=== REQUIRED TASKS ===
**A.** According to the Colby Lewis article, on what date did Lewis undergo right hip replacement surgery?
**B.** Reproduce the portion of the Colby Lewis article between "Righty sets sights" and "career is over.", inclusive.
**C.** According to the Colby Lewis article, why does the Rangers' rotation have an unexpected opening?

____ SOURCE TEXT

Righty sets sights on making Rangers' rotation after elbow, hip-replacement surgeries

SURPRISE, Ariz. -- The Rangers will hold an intrasquad game Tuesday afternoon on the Nolan Ryan Field at their Spring Training complex. Normally these are desultory affairs designed for little more than to allow pitchers to throw their first inning of the spring before moving into the Cactus League.

For Rangers pitcher Colby Lewis, it is much more significant. It will be his first time on the mound in any kind of game conditions since undergoing right hip replacement surgery on Aug. 22. Every small step is a victory when trying to come back from a procedure that usually takes place after a player's career is over.

Lewis does not believe he is done, even though he hasn't pitched in the big leagues since July 18, 2012. He is in camp on a Minor League deal competing for a spot in a rotation that has an unexpected opening after Derek Holland suffered a freak knee injury in January tripping over his dog. If Lewis is as good -- or better -- than he was during 2010-11 when the Rangers went to two World Series, he could find himself once again pitching every five days in the Major Leagues.

"I feel like there's opportunity to be had," Lewis said. "There's a little bit of, if I'm healthy, what I've done here that hopefully plays into it. I know I can do this and give it what I've got and give it what the body's got left and keep going forward.

________
____ SOURCE INFORMATION

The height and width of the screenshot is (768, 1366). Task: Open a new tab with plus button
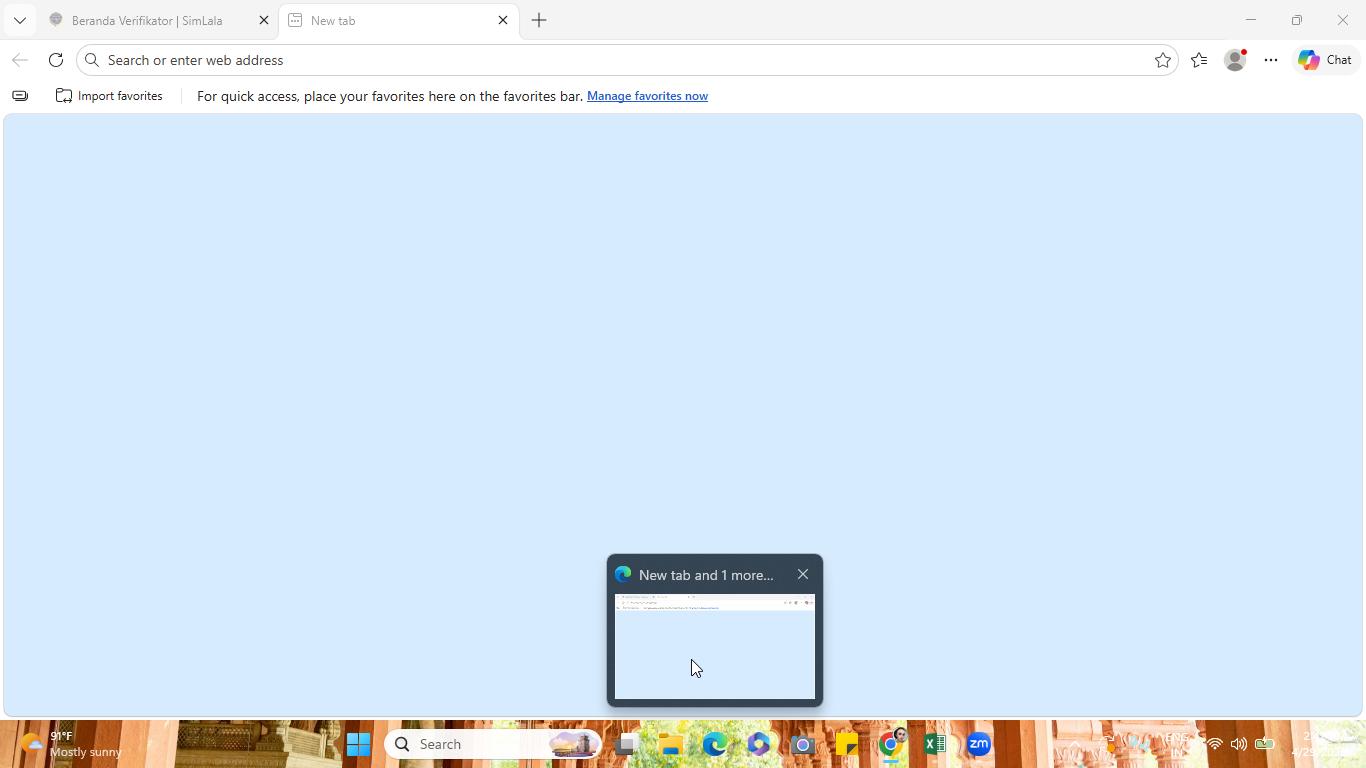[539, 20]
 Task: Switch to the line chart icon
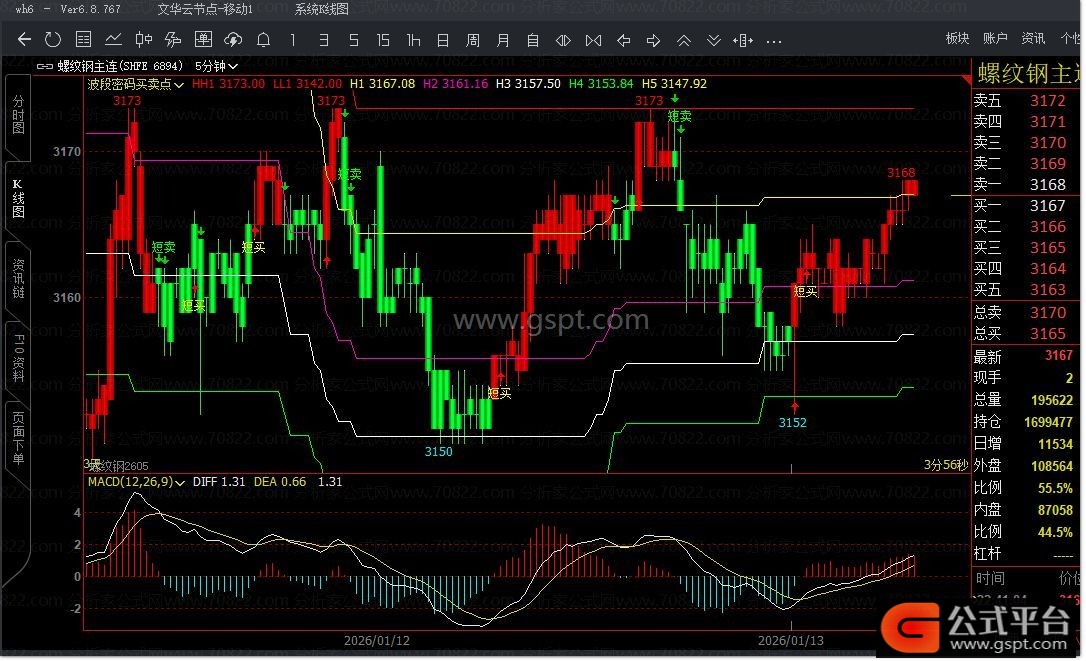coord(113,40)
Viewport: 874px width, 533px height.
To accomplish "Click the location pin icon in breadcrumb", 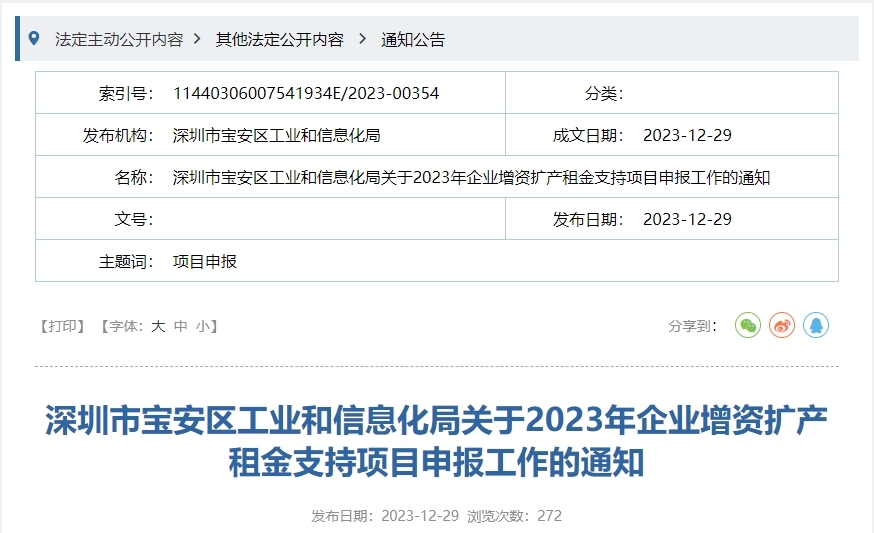I will click(34, 39).
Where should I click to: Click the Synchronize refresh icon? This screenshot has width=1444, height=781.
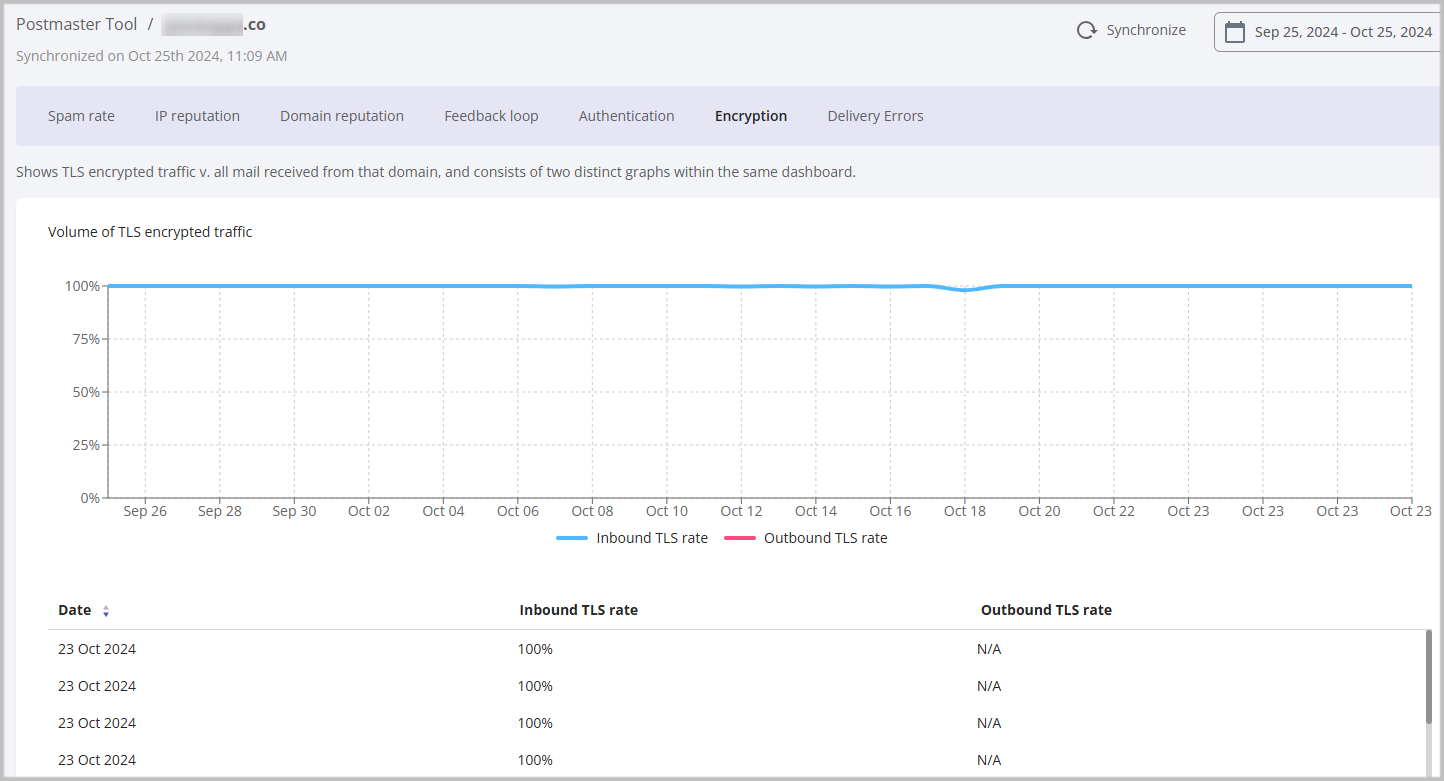(1086, 31)
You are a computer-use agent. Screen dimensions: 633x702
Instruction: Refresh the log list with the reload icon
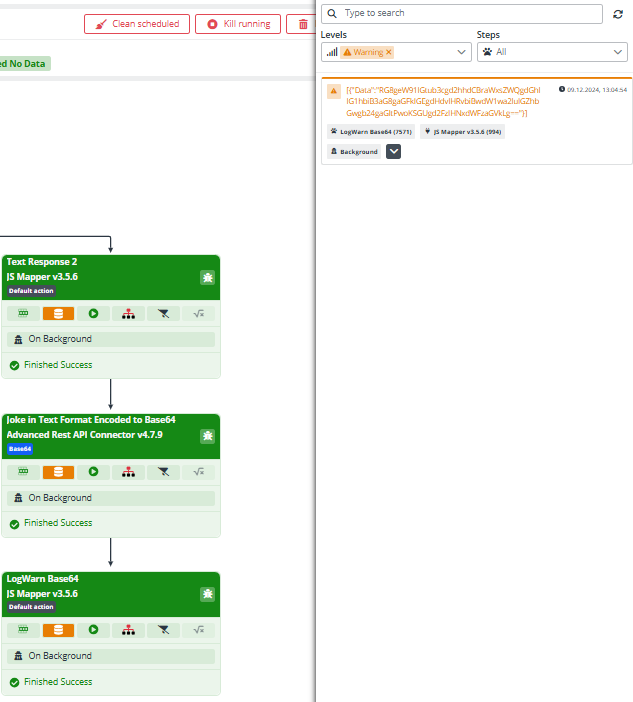618,14
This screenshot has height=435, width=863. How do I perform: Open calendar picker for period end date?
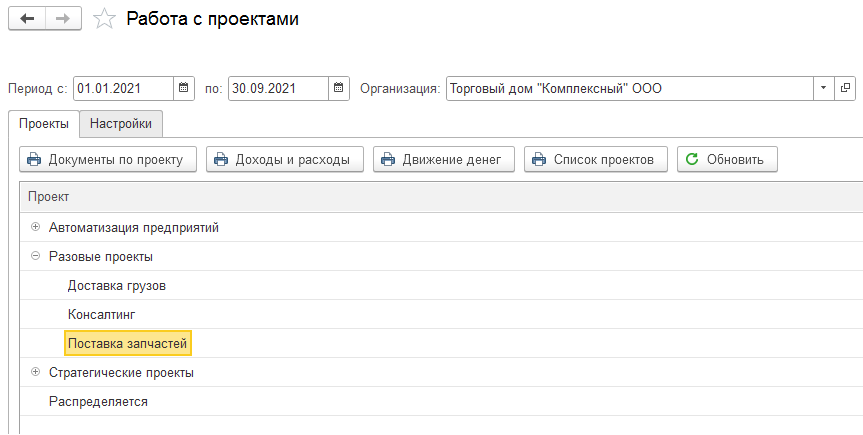(339, 88)
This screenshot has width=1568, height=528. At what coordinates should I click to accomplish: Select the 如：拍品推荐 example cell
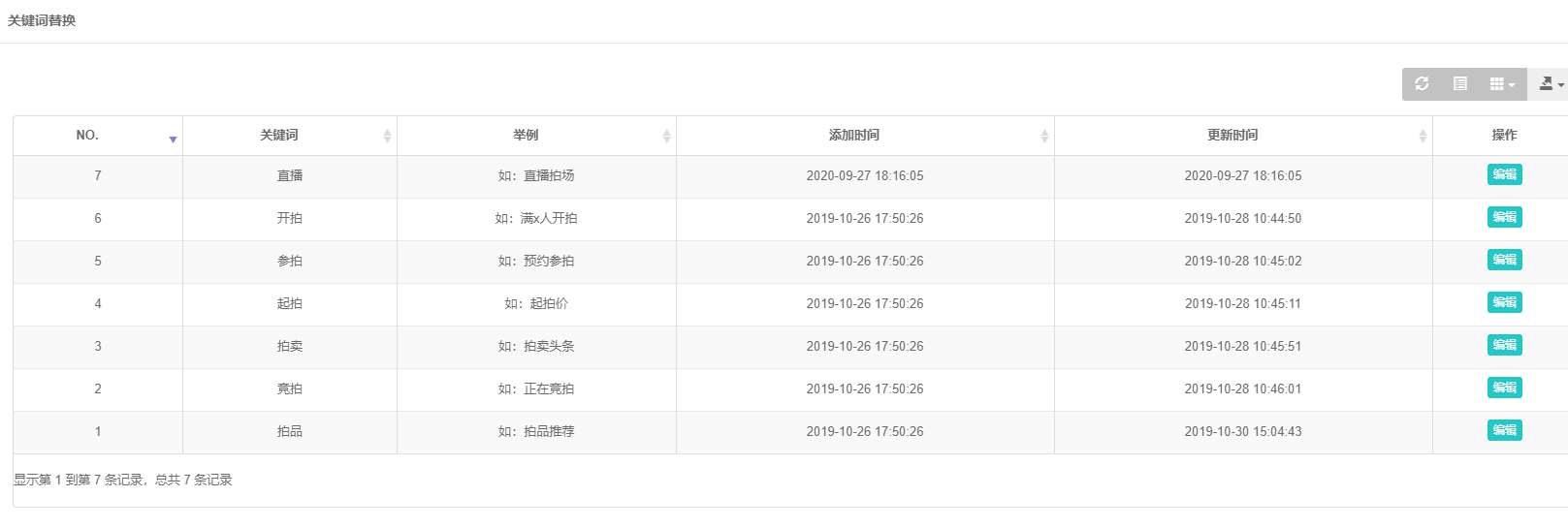[536, 432]
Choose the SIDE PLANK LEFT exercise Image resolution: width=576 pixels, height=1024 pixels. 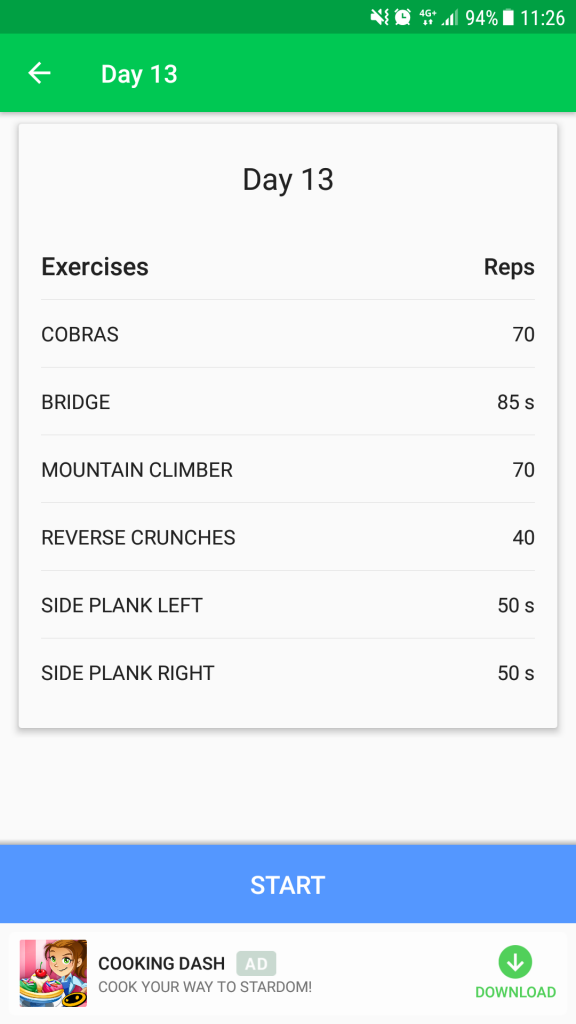(x=288, y=605)
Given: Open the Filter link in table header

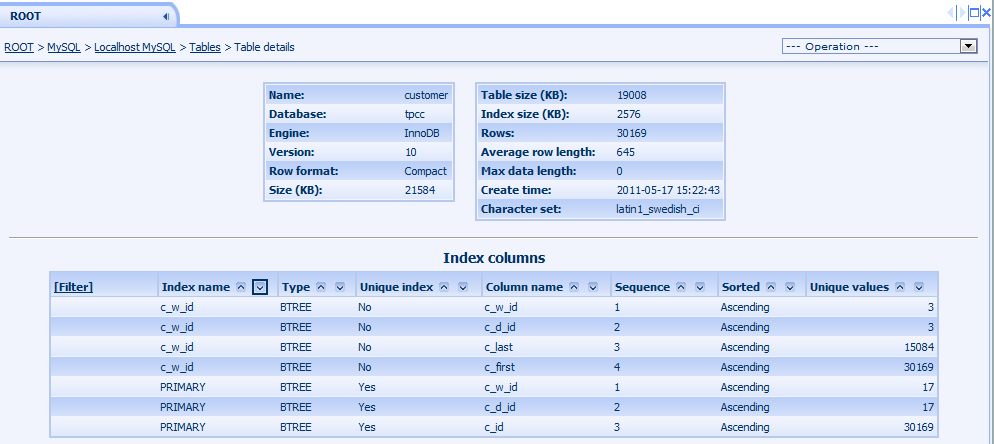Looking at the screenshot, I should click(74, 287).
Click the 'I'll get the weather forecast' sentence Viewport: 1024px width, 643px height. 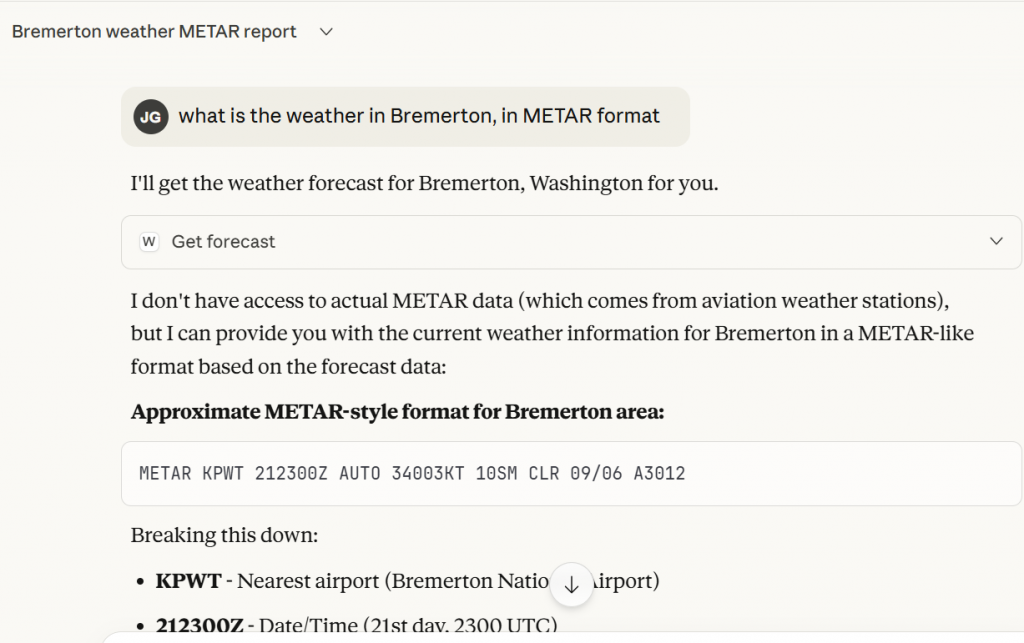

________

=== ANSWERS FOR THIS EXERCISE ===
**A.** Aug. 22

**B.**
Righty sets sights on making Rangers' rotation after elbow, hip-replacement surgeries

SURPRISE, Ariz. -- The Rangers will hold an intrasquad game Tuesday afternoon on the Nolan Ryan Field at their Spring Training complex. Normally these are desultory affairs designed for little more than to allow pitchers to throw their first inning of the spring before moving into the Cactus League.

For Rangers pitcher Colby Lewis, it is much more significant. It will be his first time on the mound in any kind of game conditions since undergoing right hip replacement surgery on Aug. 22. Every small step is a victory when trying to come back from a procedure that usually takes place after a player's career is over.

**C.** Derek Holland suffered a freak knee injury in January when he tripped over his dog.